Crônica: Presença de Machado
Arnaldo Niskier
Machado de Assis não foi uma unanimidade. Concordamos com o meu saudoso colega da “Manchete Esportiva”, escritor Nelson Rodrigues, para quem “toda unanimidade é burra.”
Machado teve entre os seus críticos nomes da cultura universal, como Eça de Queiroz e Sílvio Romero. Pelo seu temperamento, nada belicoso, ele respondeu de forma suave a esses ataques.
A maior acusação que se fazia a Machado era a de que, por ser de origem negra, pouco defendia a negritude ou que costumava passar ao largo desse fato, o que não é exatamente a verdade.
Em 1906 Machado escreveu o conto “Pai contra Mãe”, em que ele mostra uma visão terrível de vida social brasileira do século 19. Um homem branco e pobre, Cândido Neves, ocupa-se em capturar negros escravizados em fuga, como era comum na época. Com recursos minguados, despejado de casa, se vê às voltas com a possibilidade de abandonar o filho recém-nascido. Não tem dinheiro para sustentar a criança.

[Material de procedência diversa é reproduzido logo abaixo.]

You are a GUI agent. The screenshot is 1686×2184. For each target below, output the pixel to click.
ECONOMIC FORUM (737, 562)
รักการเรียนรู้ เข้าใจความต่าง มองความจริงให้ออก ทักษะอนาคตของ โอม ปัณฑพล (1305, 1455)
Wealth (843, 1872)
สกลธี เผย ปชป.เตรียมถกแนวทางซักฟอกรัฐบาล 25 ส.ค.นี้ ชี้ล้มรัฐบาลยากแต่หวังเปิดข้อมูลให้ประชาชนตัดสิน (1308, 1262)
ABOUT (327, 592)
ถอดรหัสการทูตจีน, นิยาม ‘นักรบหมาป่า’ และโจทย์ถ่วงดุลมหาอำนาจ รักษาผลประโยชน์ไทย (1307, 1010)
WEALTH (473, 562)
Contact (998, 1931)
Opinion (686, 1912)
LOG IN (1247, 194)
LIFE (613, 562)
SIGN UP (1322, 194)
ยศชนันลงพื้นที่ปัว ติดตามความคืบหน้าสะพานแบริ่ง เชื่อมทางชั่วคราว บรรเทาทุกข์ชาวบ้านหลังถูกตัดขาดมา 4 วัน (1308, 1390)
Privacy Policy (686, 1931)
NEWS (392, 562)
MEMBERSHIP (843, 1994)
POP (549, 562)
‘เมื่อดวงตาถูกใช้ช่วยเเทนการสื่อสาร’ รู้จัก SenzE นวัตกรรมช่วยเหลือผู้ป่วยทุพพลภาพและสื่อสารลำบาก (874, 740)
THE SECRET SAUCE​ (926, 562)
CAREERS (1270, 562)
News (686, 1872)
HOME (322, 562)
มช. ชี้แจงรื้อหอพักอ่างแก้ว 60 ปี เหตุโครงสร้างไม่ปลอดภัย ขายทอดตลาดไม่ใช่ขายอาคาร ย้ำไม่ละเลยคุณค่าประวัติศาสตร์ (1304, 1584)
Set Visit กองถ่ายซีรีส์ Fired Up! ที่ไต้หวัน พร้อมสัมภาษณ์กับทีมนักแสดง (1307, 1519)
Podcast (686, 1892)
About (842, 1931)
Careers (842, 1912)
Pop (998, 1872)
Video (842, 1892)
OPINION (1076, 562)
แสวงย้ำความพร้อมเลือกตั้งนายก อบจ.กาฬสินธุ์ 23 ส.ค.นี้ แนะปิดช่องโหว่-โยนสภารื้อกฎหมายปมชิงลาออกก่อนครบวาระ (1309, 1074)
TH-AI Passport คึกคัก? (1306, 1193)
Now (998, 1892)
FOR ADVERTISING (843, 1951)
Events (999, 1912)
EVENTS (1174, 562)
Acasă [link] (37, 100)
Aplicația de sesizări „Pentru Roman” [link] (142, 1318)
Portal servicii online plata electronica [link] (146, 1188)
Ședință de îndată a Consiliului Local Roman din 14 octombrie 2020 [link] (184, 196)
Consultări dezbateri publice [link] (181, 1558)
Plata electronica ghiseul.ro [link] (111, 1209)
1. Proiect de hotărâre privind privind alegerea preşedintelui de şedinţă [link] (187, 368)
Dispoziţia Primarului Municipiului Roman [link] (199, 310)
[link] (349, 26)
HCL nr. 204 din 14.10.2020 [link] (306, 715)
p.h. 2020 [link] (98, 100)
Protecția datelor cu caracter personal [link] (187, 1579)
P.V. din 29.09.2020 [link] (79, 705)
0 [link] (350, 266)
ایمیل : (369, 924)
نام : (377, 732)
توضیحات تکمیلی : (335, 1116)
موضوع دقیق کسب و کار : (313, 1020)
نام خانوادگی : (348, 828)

Cândido encontra uma mulher negra, grávida, pela qual se pagaria vultosa importância se ela fosse capturada. Não tem jeito. Ela é capturada, apesar dos candentes apelos em contrário, foi espancada e devolvida.
Machado aborda no conto referido os mecanismos do racismo e da escravidão no Brasil, bem ao contrário do que se afirmava a seu respeito. O diretor José Fernando de Azevedo criou um espetáculo hoje em cartaz em São Paulo, intitulado “Ensaio sobre o Terror”, em que isso tudo é abordado, com muita propriedade. Só que o ator é branco, aparenta uma falsa neutralidade diante dos absurdos de uma situação indesculpável do ponto de vista da prática do racismo.
Há no espetáculo uma ilusão de solidariedade com a dor do outro. Não se tem muita certeza de que o objetivo de condenação do racismo seja plenamente atingido, mas a discussão está acesa – e isso é o que importa.
Trazer Machado de Assis para a luz da discórdia é missão relevante, e vale o registro. O maior dos nossos escritores não foi um espectador calado da triste realidade dessas terríveis e condenáveis perseguições.